Die Bestätigung verschwand, und eine Meldung erschien. Sie war mit dringlich markiert. Elei war nicht überrascht. H² war einer der fünf weltweit größten Technologiekonzerne. Die Bridge-Technologie hatte seine Aktienkurse vor einigen Jahren durch die Decke gehen lassen. Der unsichtbare Nasenbügel hatte Smartphones, Smartglasses und AI-Pins in kürzester Zeit wie ein Tsunami weggefegt.

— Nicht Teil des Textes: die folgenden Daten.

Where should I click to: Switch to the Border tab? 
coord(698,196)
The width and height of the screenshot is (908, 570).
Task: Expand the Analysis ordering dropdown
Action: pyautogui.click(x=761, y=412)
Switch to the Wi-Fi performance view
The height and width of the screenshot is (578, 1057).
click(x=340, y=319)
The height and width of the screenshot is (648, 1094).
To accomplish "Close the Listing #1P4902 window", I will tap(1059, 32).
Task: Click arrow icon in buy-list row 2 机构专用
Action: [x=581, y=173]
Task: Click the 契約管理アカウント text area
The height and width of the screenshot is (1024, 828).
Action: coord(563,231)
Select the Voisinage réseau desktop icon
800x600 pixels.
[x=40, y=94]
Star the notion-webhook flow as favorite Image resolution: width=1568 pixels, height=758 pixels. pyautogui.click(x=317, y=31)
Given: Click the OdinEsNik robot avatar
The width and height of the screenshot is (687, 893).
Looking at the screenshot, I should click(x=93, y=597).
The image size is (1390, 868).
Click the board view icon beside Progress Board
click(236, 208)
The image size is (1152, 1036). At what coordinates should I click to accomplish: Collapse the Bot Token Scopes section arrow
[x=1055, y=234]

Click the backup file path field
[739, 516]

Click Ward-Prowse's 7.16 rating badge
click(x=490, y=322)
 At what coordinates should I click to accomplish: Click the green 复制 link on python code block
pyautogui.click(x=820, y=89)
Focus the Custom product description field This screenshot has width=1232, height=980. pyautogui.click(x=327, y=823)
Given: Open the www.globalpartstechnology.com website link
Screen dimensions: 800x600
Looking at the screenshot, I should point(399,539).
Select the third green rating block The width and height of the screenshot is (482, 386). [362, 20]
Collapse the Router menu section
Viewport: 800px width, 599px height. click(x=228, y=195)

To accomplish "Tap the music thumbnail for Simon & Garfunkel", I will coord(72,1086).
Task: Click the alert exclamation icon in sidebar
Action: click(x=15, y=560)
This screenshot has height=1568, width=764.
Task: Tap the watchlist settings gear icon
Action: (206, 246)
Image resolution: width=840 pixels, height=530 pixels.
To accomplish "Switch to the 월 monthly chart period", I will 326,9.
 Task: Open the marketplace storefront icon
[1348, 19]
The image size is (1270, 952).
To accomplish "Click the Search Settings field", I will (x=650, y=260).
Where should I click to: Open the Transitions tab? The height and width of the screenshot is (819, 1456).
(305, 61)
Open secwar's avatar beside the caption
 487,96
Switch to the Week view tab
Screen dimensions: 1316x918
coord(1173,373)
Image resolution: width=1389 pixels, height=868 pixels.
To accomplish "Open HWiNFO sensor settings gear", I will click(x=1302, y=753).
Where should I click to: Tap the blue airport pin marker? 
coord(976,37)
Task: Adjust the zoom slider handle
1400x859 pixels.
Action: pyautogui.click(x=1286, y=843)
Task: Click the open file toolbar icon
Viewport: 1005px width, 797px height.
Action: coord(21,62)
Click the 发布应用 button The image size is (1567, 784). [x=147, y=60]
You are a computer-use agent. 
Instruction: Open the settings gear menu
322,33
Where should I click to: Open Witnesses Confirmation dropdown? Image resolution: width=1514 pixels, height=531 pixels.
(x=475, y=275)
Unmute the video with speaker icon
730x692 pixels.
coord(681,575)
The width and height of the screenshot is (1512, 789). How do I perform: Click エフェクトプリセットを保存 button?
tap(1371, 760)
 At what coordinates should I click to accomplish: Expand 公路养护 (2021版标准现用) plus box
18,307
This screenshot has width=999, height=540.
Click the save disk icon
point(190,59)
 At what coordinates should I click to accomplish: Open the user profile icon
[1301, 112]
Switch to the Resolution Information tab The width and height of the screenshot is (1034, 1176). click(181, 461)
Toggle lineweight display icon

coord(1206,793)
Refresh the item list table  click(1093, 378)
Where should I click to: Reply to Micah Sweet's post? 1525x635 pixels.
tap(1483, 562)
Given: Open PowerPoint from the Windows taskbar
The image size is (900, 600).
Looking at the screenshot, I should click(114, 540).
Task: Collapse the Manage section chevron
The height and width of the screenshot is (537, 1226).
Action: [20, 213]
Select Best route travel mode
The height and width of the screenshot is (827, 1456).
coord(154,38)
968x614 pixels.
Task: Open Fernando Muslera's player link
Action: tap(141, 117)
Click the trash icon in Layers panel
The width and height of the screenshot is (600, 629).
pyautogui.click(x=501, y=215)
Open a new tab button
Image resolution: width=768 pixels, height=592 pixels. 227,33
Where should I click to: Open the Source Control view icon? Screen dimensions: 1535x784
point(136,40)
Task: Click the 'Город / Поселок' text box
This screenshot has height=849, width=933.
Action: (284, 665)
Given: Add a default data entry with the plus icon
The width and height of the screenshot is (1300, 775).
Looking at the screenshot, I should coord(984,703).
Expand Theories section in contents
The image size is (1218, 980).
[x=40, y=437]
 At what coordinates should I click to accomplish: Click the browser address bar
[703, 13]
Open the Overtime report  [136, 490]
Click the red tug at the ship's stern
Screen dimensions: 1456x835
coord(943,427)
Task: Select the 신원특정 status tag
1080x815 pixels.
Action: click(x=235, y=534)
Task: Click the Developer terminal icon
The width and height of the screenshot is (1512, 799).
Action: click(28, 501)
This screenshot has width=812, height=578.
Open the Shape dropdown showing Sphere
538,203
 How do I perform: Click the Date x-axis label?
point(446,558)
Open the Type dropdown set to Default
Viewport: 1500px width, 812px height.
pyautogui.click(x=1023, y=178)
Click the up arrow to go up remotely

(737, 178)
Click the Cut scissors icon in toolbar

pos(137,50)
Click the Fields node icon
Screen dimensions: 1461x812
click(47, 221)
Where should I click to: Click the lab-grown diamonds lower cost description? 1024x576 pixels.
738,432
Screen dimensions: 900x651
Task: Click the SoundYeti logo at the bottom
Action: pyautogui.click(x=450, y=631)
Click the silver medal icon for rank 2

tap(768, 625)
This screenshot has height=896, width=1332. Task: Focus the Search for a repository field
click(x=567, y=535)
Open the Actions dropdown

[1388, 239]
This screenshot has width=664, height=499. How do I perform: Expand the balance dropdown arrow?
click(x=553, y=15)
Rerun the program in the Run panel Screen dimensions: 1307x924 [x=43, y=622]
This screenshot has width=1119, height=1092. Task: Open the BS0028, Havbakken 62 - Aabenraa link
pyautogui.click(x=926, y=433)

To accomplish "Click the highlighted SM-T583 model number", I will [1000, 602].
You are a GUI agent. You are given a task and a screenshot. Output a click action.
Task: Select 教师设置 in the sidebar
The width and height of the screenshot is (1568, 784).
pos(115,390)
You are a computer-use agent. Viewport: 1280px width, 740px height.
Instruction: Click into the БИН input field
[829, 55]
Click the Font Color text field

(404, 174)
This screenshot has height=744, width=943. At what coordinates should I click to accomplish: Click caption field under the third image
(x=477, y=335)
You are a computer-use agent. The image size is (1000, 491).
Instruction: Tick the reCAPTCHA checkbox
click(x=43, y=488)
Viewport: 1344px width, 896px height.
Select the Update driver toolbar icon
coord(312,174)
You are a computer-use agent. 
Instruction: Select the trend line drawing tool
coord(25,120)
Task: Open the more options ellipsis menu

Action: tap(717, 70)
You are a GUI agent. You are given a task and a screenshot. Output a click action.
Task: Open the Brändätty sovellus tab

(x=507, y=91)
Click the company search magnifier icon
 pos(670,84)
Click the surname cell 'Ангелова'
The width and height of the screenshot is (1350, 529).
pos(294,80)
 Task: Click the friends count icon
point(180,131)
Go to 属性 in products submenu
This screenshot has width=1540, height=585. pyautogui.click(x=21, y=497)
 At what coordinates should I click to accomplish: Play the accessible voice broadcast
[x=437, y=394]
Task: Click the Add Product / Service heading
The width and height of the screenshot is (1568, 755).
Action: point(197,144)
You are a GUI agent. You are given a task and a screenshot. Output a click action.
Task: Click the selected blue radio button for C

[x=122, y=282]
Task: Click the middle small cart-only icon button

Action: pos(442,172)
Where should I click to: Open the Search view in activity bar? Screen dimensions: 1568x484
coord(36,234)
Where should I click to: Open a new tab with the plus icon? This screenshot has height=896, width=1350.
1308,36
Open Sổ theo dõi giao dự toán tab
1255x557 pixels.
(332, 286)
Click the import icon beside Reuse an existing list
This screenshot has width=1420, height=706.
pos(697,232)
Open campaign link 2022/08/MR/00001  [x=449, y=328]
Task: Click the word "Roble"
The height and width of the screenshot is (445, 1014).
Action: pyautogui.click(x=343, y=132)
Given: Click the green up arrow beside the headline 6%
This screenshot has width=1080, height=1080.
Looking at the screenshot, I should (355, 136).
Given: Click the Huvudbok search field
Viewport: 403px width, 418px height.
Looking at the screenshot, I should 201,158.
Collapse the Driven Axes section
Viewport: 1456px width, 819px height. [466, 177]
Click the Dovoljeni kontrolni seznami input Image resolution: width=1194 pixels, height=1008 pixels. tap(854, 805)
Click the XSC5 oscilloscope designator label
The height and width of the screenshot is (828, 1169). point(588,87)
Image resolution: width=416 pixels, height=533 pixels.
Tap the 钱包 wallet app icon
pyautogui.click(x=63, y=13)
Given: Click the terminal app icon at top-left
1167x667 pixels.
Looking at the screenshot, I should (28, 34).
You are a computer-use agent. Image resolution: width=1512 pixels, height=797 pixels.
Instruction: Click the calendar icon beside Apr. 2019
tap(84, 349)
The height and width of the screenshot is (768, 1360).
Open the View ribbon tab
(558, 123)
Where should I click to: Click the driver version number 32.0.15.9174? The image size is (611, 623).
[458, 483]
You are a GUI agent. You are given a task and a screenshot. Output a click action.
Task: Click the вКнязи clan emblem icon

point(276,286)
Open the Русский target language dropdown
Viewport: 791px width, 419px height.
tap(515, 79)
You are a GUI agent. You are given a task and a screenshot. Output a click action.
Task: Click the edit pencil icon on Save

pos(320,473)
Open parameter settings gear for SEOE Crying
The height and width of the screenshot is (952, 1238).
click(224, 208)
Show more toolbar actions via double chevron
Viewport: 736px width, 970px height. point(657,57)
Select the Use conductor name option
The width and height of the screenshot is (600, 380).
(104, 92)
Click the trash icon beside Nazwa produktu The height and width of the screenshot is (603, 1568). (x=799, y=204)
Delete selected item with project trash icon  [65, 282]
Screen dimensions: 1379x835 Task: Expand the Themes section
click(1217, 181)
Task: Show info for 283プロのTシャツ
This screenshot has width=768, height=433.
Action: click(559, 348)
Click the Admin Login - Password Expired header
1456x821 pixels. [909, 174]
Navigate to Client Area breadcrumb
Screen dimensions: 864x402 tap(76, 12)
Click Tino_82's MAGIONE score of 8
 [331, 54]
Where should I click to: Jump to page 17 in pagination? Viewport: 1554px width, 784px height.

Zu diesem Zeitpunkt hatte der Konzern seinen Hauptsitz nach Berlin verlegt. Damals waren viele amerikanische Tech-Konzerne nach Europa gekommen, weil die US-Regierung sie unter Aufsicht stellen wollte. Wie viele andere Technologie-Unternehmen hatte sich auch H² dem Ziel verschrieben, den Menschen durch Technologie zu verbessern. Das passte natürlich überhaupt nicht in das ultrareligiöse Bild des republikanischen Präsidenten. Die deutsche Regierung hatte damit hingegen kein Problem.

H² war für Berlin rasch systemrelevant geworden. Der Konzern beschäftigte allein auf seinem Campus in Friedrichshain fast zwanzigtausend Mitarbeiter. Wenn H² hustete, hatte gleich die ganze Stadt Fieber.

Elei tippte die Meldung an, und vor ihm entfalteten sich drei Dateien. Eine mit dem Einsatzbefehl, eine mit den bestehenden Hintergrundinformationen zum Fall und eine Notiz von Karl Adler.

»Eine persönliche Nachricht vom Polizeidirektor, das ist selten«, bemerkte er.